Given task a → Gather every line of the records that contains the word "link". Case counts.

When Parents Intervene In An Ldr...You know, I was one of the people who would always tell their friends that "Long distance relationships are incredibly hard to manage, and it's almost impossible to do so if you can't have physical contact with that person. Eventually, after about a month or two, it's going to collapse, and it's going to collapse hard." I also said, "There's no way that you can fall in love with someone in 6 hours. It has to take days, weeks, maybe even months for you to fall in love with someone."
Well, World, call me a hypocrite. That's right, I'm a hypocrite. I talked to a guy for six hours that I met on the internet, and I fell in love.
Yup. That's me. And I can hear it now:
"But dating someone from the internet is insane! You don't know if they're really who they say they are, and they could just be some stalker or some pervert or something!"
Well, it's kinda hard to lie that you have two twin adopted gay Canadian brothers who are in the closet, your mom is a Texas Ranger who absolutely despises the fact you're gay, and that your dad...well, let's just say he's not in the picture, and he's in jail for a reaaaaaaly good reason. Like, eerily creepy good reason. And you REALLY can't make that up when you do a search for him in the Texas DOCJ Offender records, and you find his name and what he did...
That's proof enough for me.
Nonetheless, we met on a website called Connexion.org (which, sadly, is closing soon. T_T) and we started flirting back and forth. Without going into the long, boring details, we swaped cell numbers, and I called him, and we talked for six hours. I fell in love with him. He fell in love with me. And despite the fact that I kept on trying to tell myself, "Don't you dare do it! You need to know more about this guy before you ask him out!" another part of me kept on telling me, "This is the only chance you'll ever get to getting a boyfriend. You say no, you'll lose that chance." Sure enough, that other part of my mind kicked in, and as of 3:50, 9 June 2011, me and my boyfriend, Peter were officially a couple.
Only one problem.
Peter lived in Sugar Land, Texas, which is a little more than 430 miles away from Biloxi, Mississippi, where I live.
But, we both knew we were mature enough and strong enough to handle everything that we may run into.
Or so I thought.
As the days went by, we talked almost every day, and one of us would wake up to a text message saying, "Good morning, honey!" from the other. Normally, I'd be the one to receive it; I wake up later than he normally does.
Two weeks passed by, and it came closer to the day he planned to come see me.
Then, he never showed up.
Needless to say, I called him, and I asked him what was going on.
"Honey, I didn't know how to tell you this, but I lied to you about my mom. She's not really all that cool. When I tried to leave this morning, she stopped me at the door and told me, 'Now just know, if you leave here to go see that boy, you won't be welcome in this house once you get back.' I had no choice but to stay home. I didn't want to get kicked out of my own home. I'm so sorry, baby, I should have been more honest with you, but I didn't want this to complicate things."
Well, he started to cry. We had a talk about honesty and whatnot, and he calmed down, and told me he'd never lie to me again, no matter what it was about. (Trust me, I'm the type of guy that'd forgive you for cheating on me, as long as you're honest about it)

Data on locating visible targets:
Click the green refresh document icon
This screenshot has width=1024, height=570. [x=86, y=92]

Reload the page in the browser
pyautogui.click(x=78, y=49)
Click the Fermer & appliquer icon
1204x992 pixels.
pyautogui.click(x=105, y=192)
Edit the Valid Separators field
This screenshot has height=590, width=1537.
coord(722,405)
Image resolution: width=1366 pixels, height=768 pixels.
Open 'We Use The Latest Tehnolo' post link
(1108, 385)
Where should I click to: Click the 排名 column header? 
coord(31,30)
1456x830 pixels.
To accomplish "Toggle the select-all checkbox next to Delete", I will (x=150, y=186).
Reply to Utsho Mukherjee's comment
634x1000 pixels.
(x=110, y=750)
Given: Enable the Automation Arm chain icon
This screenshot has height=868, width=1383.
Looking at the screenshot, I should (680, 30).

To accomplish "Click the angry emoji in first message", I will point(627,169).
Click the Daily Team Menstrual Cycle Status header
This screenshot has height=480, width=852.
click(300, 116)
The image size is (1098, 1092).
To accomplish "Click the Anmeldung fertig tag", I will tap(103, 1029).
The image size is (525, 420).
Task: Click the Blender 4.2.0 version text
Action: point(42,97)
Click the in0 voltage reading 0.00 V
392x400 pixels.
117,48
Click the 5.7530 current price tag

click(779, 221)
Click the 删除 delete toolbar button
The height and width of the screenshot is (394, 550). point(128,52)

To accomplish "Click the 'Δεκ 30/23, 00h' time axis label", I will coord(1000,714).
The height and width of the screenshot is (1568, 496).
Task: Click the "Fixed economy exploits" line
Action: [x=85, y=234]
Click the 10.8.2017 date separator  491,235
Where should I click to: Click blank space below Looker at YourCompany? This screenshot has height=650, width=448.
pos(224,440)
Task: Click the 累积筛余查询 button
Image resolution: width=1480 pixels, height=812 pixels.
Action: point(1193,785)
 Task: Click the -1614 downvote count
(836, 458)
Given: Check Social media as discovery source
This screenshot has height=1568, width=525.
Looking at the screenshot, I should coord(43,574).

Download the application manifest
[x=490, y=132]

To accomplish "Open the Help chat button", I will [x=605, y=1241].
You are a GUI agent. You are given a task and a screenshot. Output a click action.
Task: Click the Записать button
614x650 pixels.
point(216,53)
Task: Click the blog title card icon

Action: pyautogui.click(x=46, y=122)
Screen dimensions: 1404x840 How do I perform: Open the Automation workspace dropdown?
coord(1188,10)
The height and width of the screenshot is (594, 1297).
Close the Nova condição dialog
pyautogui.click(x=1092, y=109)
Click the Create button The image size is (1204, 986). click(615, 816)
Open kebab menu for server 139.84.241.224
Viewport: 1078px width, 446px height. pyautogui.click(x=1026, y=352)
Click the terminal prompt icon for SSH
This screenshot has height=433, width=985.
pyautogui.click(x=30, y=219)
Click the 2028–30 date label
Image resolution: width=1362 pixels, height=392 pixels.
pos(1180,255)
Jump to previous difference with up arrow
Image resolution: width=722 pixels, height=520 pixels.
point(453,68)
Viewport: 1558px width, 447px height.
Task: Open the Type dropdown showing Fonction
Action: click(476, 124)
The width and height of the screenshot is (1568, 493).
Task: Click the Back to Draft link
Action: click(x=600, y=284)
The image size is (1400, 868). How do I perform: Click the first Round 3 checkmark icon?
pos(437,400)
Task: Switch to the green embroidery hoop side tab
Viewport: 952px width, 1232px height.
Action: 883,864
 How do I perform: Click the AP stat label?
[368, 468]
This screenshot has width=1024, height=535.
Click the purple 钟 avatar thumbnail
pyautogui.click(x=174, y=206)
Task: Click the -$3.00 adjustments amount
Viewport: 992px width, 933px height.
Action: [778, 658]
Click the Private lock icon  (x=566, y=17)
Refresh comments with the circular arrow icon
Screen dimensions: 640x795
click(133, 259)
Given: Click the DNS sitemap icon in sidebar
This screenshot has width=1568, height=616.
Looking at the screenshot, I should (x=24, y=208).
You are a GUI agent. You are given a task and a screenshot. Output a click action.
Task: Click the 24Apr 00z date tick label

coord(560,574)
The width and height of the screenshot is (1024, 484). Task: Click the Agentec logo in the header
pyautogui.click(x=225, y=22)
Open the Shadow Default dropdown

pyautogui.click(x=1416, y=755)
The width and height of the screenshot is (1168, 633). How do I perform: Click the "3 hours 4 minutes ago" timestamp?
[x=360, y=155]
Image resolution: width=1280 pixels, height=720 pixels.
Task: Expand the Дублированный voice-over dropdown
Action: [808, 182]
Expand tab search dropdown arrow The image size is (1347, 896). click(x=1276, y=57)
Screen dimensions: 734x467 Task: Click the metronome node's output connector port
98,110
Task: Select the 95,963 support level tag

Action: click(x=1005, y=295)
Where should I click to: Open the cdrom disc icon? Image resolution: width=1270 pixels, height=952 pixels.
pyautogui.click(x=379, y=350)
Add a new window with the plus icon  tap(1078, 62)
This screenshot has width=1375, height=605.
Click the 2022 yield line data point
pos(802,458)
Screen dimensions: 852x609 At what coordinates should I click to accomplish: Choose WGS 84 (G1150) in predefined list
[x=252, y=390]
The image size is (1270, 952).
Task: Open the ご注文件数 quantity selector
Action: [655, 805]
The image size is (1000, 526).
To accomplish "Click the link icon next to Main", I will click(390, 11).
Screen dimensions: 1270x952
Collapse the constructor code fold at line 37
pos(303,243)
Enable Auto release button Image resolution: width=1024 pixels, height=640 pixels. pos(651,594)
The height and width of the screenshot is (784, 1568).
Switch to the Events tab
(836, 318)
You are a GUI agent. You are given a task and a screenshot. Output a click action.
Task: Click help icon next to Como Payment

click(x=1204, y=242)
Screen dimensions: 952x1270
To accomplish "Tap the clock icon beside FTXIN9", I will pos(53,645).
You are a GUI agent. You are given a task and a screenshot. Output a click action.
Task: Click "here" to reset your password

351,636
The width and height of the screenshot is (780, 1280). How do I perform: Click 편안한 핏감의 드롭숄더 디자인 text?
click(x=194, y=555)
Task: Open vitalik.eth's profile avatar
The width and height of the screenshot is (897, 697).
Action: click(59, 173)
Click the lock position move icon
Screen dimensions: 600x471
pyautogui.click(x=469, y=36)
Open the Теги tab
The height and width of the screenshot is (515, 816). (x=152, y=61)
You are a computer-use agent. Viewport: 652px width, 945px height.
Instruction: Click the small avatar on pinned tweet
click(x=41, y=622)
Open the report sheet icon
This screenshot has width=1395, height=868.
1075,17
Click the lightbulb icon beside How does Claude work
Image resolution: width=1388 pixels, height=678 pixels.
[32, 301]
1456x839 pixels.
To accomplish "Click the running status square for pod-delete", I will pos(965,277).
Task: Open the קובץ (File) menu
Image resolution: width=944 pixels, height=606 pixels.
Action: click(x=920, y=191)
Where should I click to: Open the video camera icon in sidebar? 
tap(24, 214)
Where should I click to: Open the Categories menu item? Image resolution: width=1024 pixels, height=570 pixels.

Given task b → Please reproduce the passage of the post starting with "Well, it's kinda" and going on through "what he did...".

Full output a →
Open 'We Use The Latest Tehnolo' post link
Task: Click the Back to Draft link
To accomplish "Click the link icon next to Main", I will click(390, 11).

Full output b →
Well, it's kinda hard to lie that you have two twin adopted gay Canadian brothers who are in the closet, your mom is a Texas Ranger who absolutely despises the fact you're gay, and that your dad...well, let's just say he's not in the picture, and he's in jail for a reaaaaaaly good reason. Like, eerily creepy good reason. And you REALLY can't make that up when you do a search for him in the Texas DOCJ Offender records, and you find his name and what he did...